Content starts
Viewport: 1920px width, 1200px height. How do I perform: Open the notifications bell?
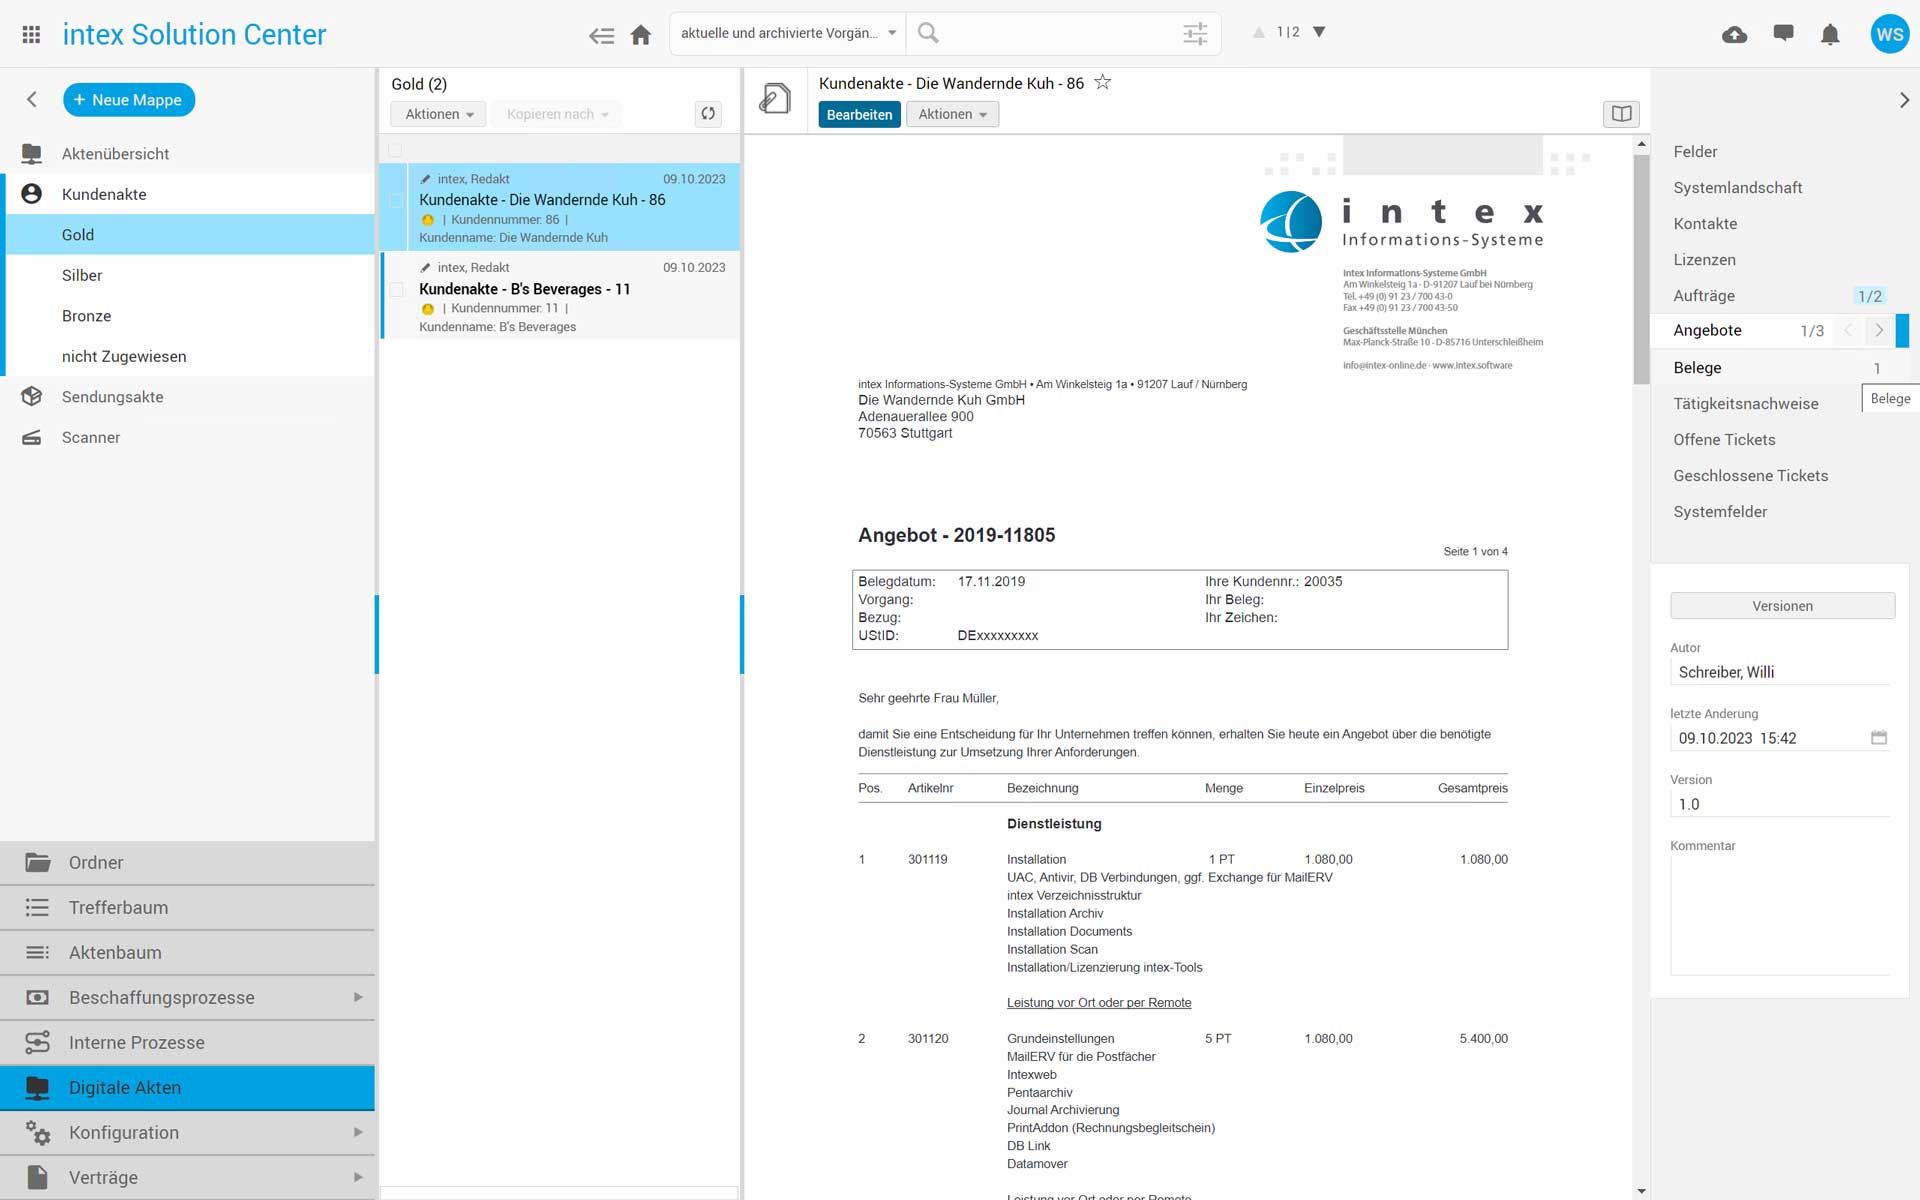[x=1830, y=35]
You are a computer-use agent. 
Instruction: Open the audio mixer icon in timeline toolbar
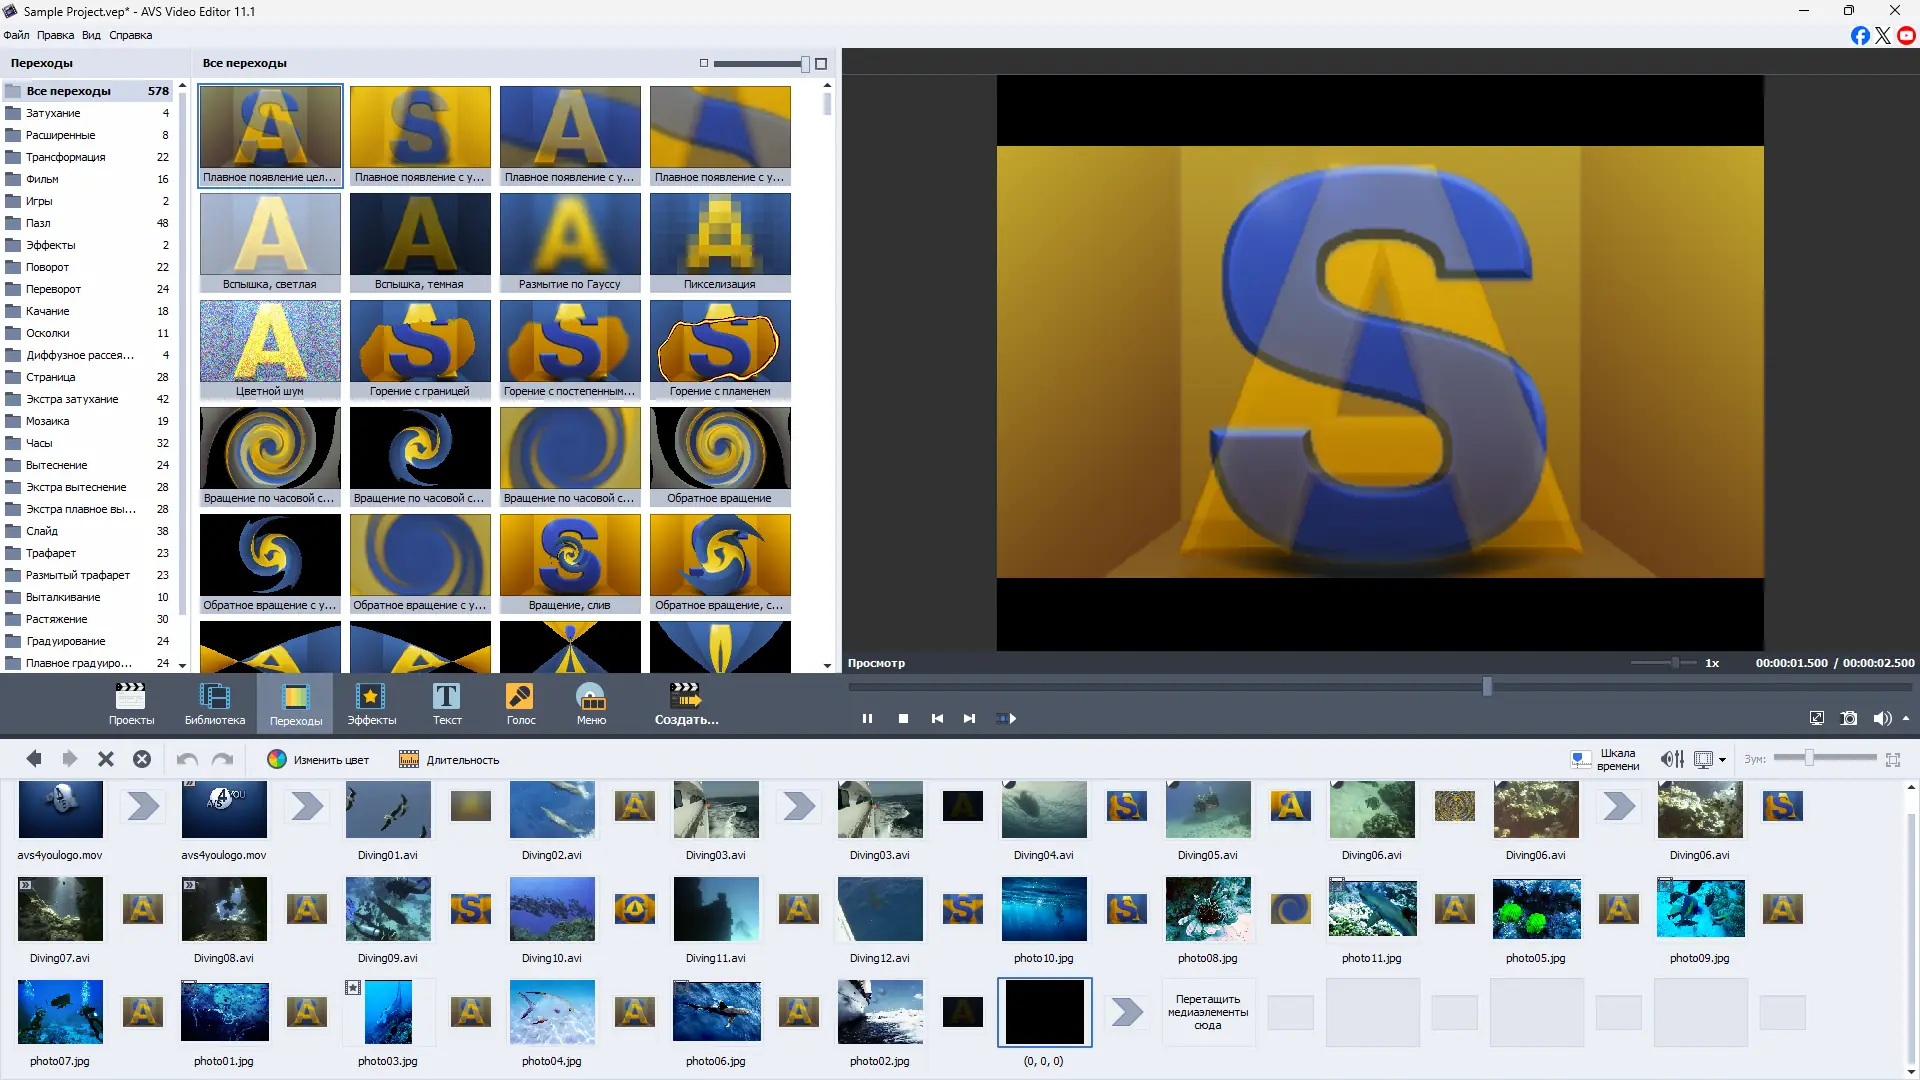(1671, 759)
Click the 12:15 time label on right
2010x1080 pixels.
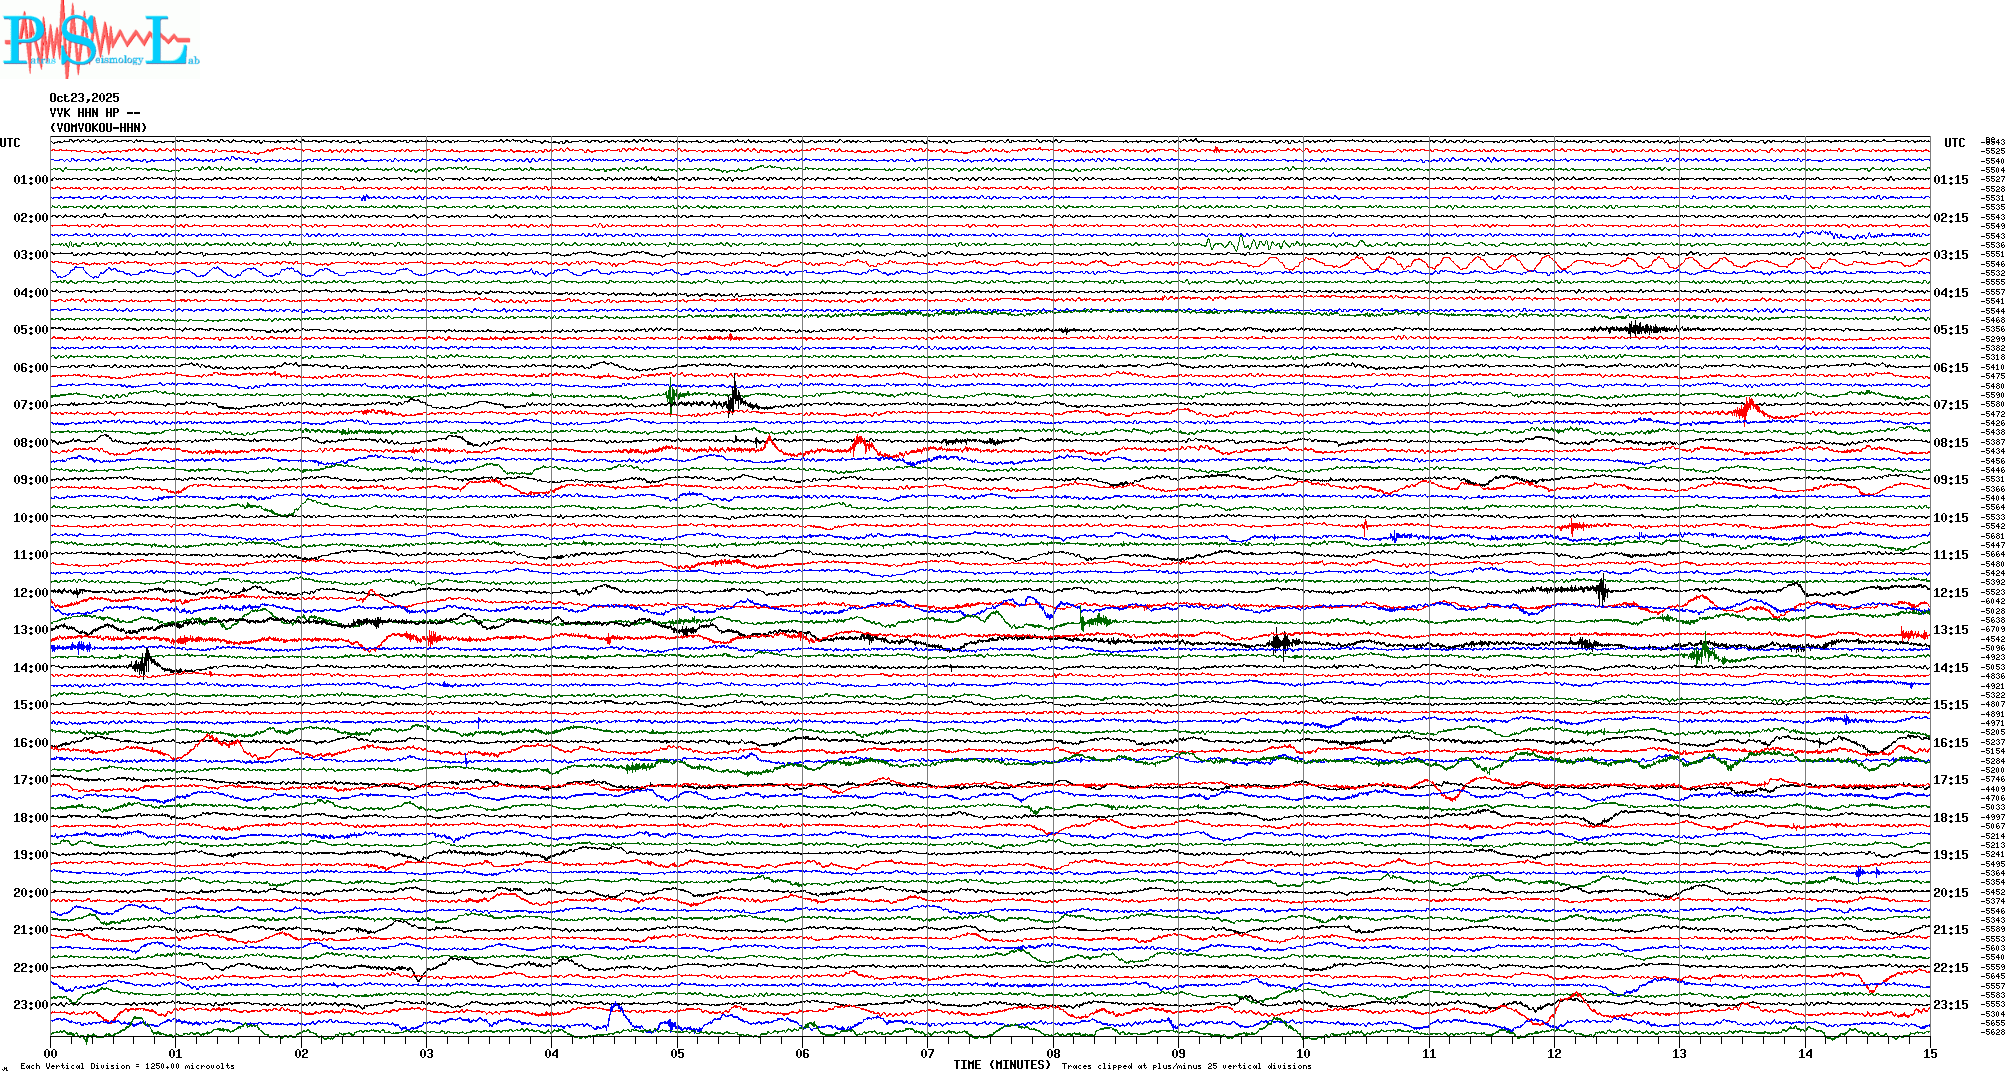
Content ends
What is being asked
Write out exactly the lines from the one containing "Instruction: Open the" through the end of the entries, both included. Pictures are not copied.

Problem solution
Instruction: Open the audio mixer icon in timeline toolbar
(1671, 759)
Click the 12:15 time label on right
2010x1080 pixels.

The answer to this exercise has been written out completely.